APE LAKE, BRITISH COLUMBIA, EARTH DECEMBER 25, 2051

Jon Paul Kendall Remillard had philosophical difficulties with the concept of Christmas. That the scraggly little evergreen tree his mother was trimming was a midwinter hope symbol was easy enough to understand from the explanations and mental images his mother Teresa offered. But the notion of God creating a body for himself to wear—and even Creation itself—bothered Jack.

Jack said: “It seems a very strange and unnecessary thing for God to do. To become human so that we’d love him rather than fear him. If he’s truly a Supreme Being then it follows that he has no need of any other entity to ensure his own happiness. Especially entities that are so imperfect by their very nature that they will inevitably befoul an otherwise orderly creation. I can understand God creating the physical universe for fun. But why create other minds when you know they’re going to mess things up?”
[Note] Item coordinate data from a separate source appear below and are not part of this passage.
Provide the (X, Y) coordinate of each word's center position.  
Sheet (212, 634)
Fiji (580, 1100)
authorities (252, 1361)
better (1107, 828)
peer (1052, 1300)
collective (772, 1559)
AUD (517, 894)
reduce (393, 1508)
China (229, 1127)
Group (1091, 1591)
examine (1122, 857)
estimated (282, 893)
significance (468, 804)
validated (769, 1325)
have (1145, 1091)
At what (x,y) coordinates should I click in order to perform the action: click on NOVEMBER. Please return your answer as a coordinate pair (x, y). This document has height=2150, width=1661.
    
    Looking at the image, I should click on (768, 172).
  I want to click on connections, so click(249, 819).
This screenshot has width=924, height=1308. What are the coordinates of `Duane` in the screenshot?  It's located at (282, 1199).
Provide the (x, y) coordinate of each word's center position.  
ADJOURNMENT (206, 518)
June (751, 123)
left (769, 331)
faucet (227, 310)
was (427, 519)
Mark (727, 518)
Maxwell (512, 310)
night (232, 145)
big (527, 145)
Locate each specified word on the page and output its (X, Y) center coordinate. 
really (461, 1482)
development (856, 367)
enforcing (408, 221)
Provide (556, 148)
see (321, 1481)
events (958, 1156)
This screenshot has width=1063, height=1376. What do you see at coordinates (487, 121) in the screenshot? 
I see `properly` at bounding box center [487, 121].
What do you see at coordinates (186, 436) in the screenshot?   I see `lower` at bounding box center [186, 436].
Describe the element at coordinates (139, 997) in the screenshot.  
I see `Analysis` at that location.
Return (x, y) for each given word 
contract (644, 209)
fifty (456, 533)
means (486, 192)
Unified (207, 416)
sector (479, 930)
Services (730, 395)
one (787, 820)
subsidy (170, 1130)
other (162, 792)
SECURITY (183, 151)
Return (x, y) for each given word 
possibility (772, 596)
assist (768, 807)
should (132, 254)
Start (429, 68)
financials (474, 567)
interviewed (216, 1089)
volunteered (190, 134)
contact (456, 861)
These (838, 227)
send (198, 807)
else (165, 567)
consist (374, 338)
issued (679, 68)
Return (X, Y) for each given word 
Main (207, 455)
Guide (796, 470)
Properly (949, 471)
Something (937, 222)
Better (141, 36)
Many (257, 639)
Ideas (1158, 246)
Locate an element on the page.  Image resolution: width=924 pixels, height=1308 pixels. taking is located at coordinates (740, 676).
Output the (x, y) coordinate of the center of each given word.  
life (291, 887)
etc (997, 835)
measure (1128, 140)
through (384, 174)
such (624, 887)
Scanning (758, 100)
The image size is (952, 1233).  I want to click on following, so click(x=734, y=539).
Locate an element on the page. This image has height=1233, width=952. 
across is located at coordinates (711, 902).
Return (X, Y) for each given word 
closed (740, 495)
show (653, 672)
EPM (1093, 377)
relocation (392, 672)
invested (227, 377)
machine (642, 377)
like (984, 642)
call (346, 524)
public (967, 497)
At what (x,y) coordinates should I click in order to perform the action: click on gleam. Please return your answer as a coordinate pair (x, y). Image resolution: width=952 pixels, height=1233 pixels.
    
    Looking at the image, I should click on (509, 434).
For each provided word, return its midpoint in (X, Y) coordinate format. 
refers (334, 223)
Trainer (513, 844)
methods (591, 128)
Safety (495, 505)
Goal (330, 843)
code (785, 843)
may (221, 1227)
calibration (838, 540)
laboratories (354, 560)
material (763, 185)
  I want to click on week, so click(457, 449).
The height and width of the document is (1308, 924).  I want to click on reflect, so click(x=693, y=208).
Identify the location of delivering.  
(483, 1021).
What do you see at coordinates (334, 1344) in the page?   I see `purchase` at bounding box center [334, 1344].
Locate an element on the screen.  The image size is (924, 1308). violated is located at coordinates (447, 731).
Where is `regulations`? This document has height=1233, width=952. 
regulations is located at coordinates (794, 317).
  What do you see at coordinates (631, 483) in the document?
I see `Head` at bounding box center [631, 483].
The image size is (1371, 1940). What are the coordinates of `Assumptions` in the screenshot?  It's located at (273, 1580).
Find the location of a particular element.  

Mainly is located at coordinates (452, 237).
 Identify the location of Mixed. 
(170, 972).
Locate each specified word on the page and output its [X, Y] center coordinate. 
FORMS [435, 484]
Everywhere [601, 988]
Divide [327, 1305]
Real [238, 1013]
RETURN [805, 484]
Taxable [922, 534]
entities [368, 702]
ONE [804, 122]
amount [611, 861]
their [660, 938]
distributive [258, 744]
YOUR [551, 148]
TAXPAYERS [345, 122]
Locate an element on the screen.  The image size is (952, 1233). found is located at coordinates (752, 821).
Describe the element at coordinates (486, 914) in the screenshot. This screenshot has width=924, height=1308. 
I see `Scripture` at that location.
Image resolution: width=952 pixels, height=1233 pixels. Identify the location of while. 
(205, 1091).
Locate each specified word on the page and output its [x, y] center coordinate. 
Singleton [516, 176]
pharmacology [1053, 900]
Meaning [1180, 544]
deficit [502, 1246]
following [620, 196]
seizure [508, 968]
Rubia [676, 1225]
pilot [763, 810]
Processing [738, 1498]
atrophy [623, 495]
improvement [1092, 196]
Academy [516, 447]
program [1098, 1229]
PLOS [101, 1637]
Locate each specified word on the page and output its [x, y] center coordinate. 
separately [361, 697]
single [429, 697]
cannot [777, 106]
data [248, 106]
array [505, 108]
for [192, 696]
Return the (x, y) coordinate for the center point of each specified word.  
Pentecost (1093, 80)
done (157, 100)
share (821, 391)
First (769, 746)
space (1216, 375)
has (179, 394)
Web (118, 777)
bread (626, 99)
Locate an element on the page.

Teresa: “I believe famous human thinkers have debated those points.” I seem to remember that the theologians of early times were quite positive that God had no absolute need to create other thinking persons,” Teresa said. “This is perfectly ridiculous, of course, since the theologians were willing to concede that he had done it and must have had a good reason. Now, unless we’re ready to admit that a Supreme Being can be capricious or wishy-washy, it follows that he needed to do it. He did need us.”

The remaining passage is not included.